Given task 1:
Using the passage on World War II puppet states, answer each question:
(a) Which treaty kept Japan from annexing Manchuria?
(b) Who headed the East Hebei Autonomous Council in 1935?
(c) In what year was Iraq admitted into the League of Nations?
Given task 2:
Extend the passage on World War II puppet states, picking up after its final sentence.

Quoted passage:
________________________
The United Kingdom sponsored only one government widely recognized as a puppet state during World War II:

====Hashemite Kingdom of Iraq — May 31, 1941 to October 1947====
- (المملكة العراقية)

Iraq

The United Kingdom had shown interest in Iraq since 1921, when the Cairo Conference had created the British-backed "Kingdom of Iraq." After Iraq's 1932 admittance into the League of Nations, the British mandate of the area ended. By March 1940, Iraqis had elected a government with strong Arab sentiments, with Rashid Ali al-Gaylani as the leader. In April 1941, al-Gaylani began a revolt, led by the Golden Square, a group of colonels. The rebels believed that they would get support from Germany, however Germany was preoccupied fighting Soviet Union. After the rebellion, the British lost their main source of oil, so they invaded in May 1941. In February 1958, Iraq joined the short-lived Arab Federation. Shortly after, the 14 July Revolution ended the Arab Federation, and Iraq was again its own country, the Republic of Iraq.

== Axis ==
=== Japan ===

The Empire of Japan had been creating puppet states in China since 1932 after the Mukden incident.

A. Puppet states in Asia created before the start of World War II in Europe

====Northeast Supreme Administrative Council – February 16, 1932 to March 1, 1932====
On February 16, 1932, the Imperial Army hosted the "Founding Conference" or the "Big Four Conference" with governor of Liaoning, Zang Shiyi, commander of the Kirin Provincial Army, Xi Qia, Heilongjiang governor, Zhang Jinghui, and general Ma Zhanshan to establish the Northeast Administrative Committee. On its second meeting, the committee appointed the previous four and Tang Yulin, Ling Sheng, and Qimote Semupilei as chairmen. On the 18th, the Council issued a statement announcing that "the Northeast provinces are completely independent", all territories of which were in the hands of the council.

====State of Manchuria – March 1, 1932 to August 18, 1945====
- (滿洲國, 満州国)

Manchukuo

Manchuria had long been a location of unrest, and the Mukden Incident was a perfect excuse for Japanese occupation. In the Mukden incident, the Kwantung Army set off a bomb along the South Manchuria Railway and used the explosion as an excuse to occupy Manchuria, blaming Chinese forces. Manchukuo was created in March 1932. Although the Japanese controlled the area, they could not annex Manchuria into Japan because they had signed the Nine-Power Treaty. Japan and Manchukuo signed several treaties allowing Japan to mobilize Manchuria's people and resources as it liked. It was disestablished after the Soviet invasion of Manchuria.

====East Hebei Autonomous Government – November 25, 1935 to February 1, 1938====
- (冀東防共自治政府)

East Hebei

The East Hebei Autonomous Council, also sometimes called the East Ji Autonomous Council or the East Hopei Autonomous Anti-Communist Council, was headed by Yin Ju-keng in 1935 to help protect economic interests in north China. East Hebei protected Japan's economic interests by prohibiting the export of silver and the circulation of the notes of the Central Bank of China. They also set up their own Central Bank and began to issue notes which were supported by several banks and were widely circulated in Tianjin, against the orders of the Chinese central government. Under Japan's control of East Hebei, the region broke into reported "lawlessness", with the puppet state purportedly selling drugs to raise money. On February 1, 1938, East Hebei was merged with the Provisional Government of the Republic of China.
________________________
Material provided:
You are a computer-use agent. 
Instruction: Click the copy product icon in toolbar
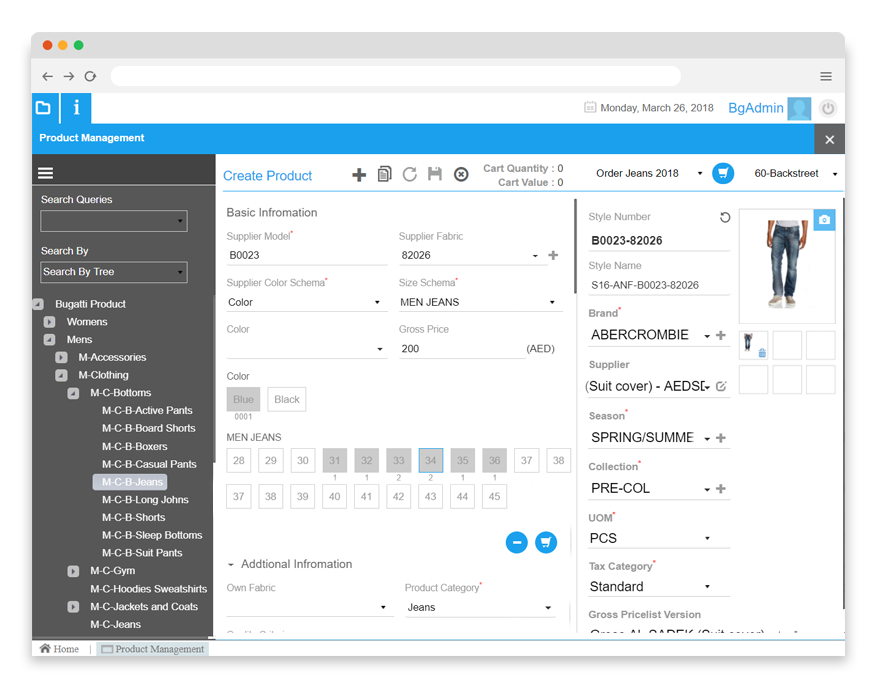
________________________
Exercise result 1:
(a) The Nine-Power Treaty
(b) Yin Ju-keng
(c) 1932

Exercise result 2:
====Mengjiang United Autonomous Government – September 1, 1939 to August 19, 1945====
- (, 蒙疆聯合自治政府)

Mengjiang

On 22 December 1935, part of Inner Mongolia split from China, and became an independent state. The Mongol Military Government was formed on 12 May 1936. The military government operated under Chinese sovereignty, but Japanese control. In 1937, its name was changed to the Mongol United Autonomous Government. In 1939, the United Mongolian Autonomous Government, the Northern Shanxi Autonomous Government, and the South Chahar Autonomous Government merged to become Mengjiang. Mengjiang was later merged with other puppet states to create the Provisional Government of the Republic of China.

====Great Way Government – December 5, 1937 to May 3, 1938====
- (上海市大道政府, Japanese: 上海市大道政府)

Shanghai

The Great Way Municipal Government (GWMG) was created to help administer the occupied suburbs of Shanghai in December 1937. The GWMG was very small, headquartered in an office building in Pudong. Because of its association with the Japanese government, the GWMG found it hard to attract any politicians of reputation. It had difficulty creating an administration for Shanghai, and after just under five months merged with a new occupation regime in Nanjing.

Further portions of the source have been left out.